Oral Presentation 23rd Annual Lorne Proteomics Symposium 2018

Thesaurus: quantifying phosphopeptide positional isomers in DIA experiments (#15)

Brian Searle 1
  1. University of Washington, Seattle, WA, USA

While mass spectrometry has made a far-reaching impact towards understanding cellular signaling, there is still a huge limitation in analyzing phosphosites occurring in close proximity. Indeed, accumulating phosphoproteomic data shows that phosphorylation sites cluster together in multi-phosphorylated proteins, where over half of sites are within four amino acids of each other. These neighboring sites result in phosphopeptide positional isomers that can sometimes be chromatographically resolved, but because they have the same precursor mass, dynamic exclusion settings often cause these peptides to be overlooked in data-dependent acquisition (DDA) experiments.
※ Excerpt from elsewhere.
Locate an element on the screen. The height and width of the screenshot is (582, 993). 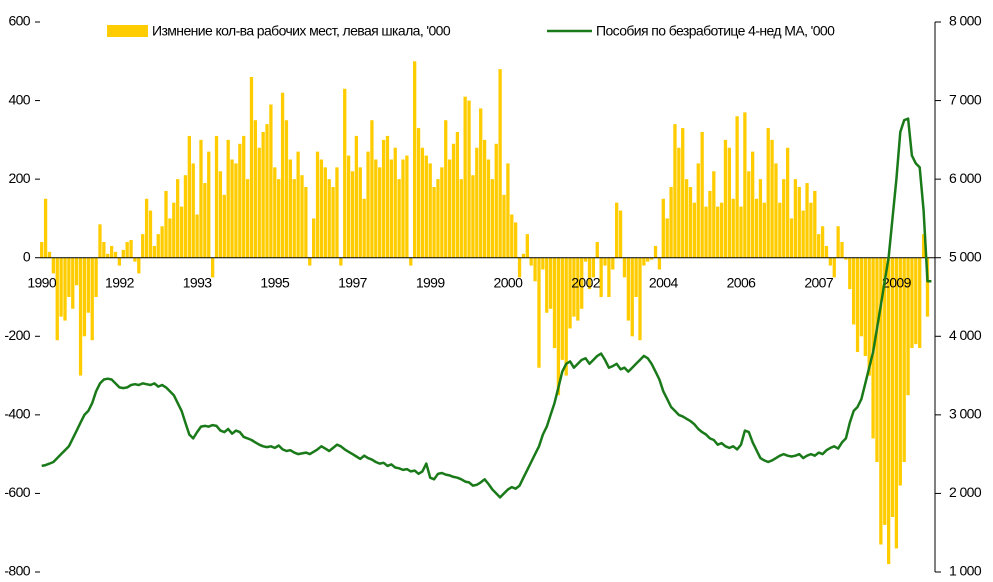
x-tick-label: 2009 is located at coordinates (897, 282).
This, coupled with the stochastic nature of DDA, often results in replicate quantitative experiments that exhibit very poor overlap. Here we propose Thesaurus, a new search engine that detects clusters of phosphopeptide positional isomers from Parallel Reaction Monitoring (PRM) and Data-Independent Acquisition (DIA) experiments. Using the insulin signaling pathway as a model, we demonstrate we can computationally extract distinct quantitative signaling effects of different positional isomers, even if those isomers do not separate chromatographically.